**ASSIGNED TASK:** Present the count of lines in the entries below that hold "Focus", and present nothing else.

START PROVIDED DATA

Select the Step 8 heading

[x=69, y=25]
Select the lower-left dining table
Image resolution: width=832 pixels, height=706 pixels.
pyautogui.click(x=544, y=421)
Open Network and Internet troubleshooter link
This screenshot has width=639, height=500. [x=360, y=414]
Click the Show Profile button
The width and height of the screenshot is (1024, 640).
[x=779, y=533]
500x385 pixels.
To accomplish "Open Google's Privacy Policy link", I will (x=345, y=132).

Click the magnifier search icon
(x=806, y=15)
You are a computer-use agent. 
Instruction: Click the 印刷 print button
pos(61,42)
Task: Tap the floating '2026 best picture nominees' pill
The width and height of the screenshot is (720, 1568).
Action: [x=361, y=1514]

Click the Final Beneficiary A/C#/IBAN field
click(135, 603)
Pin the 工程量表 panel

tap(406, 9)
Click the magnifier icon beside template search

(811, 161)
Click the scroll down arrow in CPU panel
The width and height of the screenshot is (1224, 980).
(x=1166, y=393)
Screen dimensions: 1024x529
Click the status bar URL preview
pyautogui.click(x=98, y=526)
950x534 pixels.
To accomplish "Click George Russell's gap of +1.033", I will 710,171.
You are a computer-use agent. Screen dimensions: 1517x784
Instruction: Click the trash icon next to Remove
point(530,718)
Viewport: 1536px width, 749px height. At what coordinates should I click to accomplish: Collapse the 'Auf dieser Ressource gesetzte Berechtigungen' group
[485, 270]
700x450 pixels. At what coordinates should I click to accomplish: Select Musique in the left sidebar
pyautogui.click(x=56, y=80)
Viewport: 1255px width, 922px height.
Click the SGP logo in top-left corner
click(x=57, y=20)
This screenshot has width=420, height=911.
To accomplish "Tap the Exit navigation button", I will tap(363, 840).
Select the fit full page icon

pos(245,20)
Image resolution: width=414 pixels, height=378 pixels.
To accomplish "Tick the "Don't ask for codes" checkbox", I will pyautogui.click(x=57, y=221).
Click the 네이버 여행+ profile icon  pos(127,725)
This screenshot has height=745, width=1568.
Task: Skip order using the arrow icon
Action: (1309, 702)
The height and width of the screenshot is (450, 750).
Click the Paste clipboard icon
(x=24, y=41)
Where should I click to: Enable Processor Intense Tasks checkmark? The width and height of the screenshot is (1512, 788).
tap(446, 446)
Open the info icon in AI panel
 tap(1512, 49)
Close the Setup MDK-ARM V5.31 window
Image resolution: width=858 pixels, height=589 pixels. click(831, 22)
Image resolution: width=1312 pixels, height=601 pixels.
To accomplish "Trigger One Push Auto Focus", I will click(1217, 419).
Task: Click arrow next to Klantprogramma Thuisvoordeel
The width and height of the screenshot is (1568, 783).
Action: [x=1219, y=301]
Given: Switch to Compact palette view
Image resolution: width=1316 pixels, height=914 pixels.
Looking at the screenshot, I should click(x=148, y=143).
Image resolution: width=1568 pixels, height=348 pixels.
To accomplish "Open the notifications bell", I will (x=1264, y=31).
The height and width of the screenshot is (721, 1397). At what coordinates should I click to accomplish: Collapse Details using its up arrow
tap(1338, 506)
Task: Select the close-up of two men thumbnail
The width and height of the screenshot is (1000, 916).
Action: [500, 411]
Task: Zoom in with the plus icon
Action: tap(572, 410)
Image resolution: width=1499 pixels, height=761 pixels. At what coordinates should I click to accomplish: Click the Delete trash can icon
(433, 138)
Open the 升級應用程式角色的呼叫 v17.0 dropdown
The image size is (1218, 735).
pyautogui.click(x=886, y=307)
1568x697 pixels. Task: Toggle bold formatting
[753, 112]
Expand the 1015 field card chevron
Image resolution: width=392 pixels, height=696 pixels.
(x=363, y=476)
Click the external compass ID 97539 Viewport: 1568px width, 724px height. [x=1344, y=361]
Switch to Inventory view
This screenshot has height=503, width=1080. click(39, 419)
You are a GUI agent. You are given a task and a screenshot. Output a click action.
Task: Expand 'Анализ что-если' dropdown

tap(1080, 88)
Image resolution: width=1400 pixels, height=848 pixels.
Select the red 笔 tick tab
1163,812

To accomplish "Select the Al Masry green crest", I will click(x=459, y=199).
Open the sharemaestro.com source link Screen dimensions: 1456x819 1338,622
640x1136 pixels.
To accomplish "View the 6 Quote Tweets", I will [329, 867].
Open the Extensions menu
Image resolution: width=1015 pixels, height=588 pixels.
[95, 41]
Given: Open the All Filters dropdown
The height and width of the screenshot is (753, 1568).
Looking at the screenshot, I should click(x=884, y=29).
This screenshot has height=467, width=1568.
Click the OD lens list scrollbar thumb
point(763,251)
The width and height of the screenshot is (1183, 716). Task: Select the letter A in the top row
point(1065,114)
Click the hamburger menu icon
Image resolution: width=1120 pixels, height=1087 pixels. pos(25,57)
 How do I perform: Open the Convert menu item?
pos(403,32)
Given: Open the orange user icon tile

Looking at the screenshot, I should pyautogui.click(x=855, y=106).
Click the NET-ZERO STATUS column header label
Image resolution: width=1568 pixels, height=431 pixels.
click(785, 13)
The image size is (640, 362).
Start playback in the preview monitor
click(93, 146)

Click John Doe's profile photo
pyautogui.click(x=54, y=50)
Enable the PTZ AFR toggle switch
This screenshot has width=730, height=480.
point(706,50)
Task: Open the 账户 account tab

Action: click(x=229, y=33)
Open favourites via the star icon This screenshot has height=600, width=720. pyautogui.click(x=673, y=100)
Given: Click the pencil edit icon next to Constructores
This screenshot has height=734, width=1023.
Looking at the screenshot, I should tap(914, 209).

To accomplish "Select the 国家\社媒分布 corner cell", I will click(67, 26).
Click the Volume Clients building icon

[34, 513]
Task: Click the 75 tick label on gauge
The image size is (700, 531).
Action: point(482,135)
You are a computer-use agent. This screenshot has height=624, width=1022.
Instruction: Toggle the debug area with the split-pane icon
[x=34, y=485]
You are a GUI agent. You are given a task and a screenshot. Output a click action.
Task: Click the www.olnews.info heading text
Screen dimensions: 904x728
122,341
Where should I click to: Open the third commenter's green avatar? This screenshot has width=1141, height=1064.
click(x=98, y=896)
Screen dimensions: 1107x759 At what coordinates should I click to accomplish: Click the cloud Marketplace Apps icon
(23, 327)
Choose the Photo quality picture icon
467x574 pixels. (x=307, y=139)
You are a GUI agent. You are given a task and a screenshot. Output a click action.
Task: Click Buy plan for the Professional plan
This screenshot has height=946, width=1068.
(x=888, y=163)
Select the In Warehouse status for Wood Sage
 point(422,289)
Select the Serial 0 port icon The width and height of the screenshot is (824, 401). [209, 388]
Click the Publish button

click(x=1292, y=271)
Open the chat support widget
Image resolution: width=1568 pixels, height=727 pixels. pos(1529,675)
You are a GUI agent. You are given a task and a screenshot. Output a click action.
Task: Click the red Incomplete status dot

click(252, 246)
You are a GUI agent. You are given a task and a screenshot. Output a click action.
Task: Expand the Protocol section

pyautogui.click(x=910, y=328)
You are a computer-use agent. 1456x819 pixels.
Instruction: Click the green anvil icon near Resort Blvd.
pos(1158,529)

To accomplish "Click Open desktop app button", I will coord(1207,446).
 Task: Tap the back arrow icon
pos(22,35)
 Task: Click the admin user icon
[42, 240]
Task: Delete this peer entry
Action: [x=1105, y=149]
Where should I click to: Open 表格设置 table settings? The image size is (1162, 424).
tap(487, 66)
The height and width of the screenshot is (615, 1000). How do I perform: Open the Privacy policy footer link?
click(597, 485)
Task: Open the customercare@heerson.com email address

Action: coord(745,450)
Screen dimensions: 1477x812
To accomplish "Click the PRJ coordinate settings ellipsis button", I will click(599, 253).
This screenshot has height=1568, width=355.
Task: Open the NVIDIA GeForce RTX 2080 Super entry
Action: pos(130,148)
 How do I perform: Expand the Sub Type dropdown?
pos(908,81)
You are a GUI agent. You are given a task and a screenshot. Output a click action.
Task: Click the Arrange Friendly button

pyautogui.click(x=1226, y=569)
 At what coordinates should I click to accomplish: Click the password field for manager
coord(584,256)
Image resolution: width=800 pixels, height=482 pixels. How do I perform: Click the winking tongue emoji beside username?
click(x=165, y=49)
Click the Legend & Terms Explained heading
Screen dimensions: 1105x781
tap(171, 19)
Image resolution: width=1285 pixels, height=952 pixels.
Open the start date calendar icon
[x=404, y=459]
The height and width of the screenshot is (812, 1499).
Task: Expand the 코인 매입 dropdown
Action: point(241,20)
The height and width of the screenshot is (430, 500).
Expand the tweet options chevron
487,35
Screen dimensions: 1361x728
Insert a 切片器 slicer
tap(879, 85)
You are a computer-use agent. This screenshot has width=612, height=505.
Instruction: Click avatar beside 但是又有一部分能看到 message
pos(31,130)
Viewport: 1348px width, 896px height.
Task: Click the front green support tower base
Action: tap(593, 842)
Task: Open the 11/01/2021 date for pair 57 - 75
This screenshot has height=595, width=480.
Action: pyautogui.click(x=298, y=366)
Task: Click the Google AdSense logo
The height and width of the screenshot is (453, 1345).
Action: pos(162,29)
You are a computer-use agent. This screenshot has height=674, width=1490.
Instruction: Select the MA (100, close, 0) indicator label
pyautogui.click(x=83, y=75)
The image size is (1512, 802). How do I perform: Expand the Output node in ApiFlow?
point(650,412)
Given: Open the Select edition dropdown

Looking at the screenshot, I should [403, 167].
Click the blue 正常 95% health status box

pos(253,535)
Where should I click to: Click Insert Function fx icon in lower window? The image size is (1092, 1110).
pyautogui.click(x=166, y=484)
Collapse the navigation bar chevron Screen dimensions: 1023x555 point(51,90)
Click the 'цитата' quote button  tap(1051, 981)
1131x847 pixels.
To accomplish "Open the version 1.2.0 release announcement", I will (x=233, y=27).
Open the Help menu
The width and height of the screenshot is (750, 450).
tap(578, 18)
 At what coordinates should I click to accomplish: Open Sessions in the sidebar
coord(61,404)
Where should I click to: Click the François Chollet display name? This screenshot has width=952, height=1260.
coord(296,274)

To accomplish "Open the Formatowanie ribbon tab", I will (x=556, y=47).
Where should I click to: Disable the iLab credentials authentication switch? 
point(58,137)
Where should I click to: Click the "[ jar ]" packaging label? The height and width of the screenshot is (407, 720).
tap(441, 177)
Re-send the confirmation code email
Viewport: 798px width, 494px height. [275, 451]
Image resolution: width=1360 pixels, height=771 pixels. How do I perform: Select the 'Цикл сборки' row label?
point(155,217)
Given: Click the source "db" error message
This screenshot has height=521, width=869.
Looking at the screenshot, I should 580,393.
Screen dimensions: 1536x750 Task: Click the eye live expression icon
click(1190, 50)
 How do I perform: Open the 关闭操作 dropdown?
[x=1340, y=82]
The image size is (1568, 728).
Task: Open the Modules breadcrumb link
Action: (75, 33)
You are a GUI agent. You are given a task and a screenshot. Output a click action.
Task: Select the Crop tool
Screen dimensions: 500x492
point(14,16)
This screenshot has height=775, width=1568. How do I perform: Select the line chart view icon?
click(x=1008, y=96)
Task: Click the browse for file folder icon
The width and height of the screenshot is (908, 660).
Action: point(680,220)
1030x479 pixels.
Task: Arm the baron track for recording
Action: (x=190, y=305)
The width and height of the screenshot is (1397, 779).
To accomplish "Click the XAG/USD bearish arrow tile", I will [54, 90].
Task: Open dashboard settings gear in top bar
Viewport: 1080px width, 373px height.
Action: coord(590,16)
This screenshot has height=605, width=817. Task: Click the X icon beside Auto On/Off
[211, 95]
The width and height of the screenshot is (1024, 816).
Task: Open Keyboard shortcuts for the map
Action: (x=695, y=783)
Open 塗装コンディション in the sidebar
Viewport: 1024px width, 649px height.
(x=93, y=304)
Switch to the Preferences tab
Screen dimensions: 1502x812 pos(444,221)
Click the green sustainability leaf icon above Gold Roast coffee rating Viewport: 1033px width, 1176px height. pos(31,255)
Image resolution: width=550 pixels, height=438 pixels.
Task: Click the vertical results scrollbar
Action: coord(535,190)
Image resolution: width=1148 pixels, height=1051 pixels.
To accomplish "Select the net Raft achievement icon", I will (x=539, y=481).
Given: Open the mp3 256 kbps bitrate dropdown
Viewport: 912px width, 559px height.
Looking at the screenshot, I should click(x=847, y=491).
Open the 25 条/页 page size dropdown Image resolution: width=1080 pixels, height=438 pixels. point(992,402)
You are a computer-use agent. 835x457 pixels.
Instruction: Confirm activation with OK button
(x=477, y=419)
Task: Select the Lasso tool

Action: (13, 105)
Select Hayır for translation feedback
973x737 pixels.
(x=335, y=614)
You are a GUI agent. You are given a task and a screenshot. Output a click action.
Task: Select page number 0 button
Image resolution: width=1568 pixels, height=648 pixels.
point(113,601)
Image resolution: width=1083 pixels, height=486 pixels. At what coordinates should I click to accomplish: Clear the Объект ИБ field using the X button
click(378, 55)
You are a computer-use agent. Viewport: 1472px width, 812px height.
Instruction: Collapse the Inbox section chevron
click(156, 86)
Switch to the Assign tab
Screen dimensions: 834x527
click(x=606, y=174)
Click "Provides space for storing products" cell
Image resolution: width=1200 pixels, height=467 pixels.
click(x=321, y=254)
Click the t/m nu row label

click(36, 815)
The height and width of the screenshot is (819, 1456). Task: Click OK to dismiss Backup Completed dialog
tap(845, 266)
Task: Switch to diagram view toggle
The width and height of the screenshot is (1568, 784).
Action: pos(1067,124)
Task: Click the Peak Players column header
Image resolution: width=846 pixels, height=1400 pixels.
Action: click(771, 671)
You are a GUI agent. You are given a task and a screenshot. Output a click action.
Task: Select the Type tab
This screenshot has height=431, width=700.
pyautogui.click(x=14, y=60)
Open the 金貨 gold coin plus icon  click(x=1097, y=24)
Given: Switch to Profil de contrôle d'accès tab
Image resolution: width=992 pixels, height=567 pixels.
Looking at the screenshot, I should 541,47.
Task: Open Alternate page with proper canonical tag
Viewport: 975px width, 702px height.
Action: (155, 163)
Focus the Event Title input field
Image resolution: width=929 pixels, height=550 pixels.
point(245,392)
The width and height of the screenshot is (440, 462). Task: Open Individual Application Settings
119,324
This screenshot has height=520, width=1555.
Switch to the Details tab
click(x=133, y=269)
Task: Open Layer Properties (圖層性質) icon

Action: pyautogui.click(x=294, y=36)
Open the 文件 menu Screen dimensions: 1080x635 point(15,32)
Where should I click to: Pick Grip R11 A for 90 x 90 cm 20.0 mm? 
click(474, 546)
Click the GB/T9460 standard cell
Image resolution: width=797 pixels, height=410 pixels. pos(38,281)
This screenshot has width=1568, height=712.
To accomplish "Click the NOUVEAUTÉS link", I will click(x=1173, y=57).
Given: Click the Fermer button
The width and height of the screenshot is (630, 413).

END PROVIDED DATA

**WRITTEN RESPONSE:** 2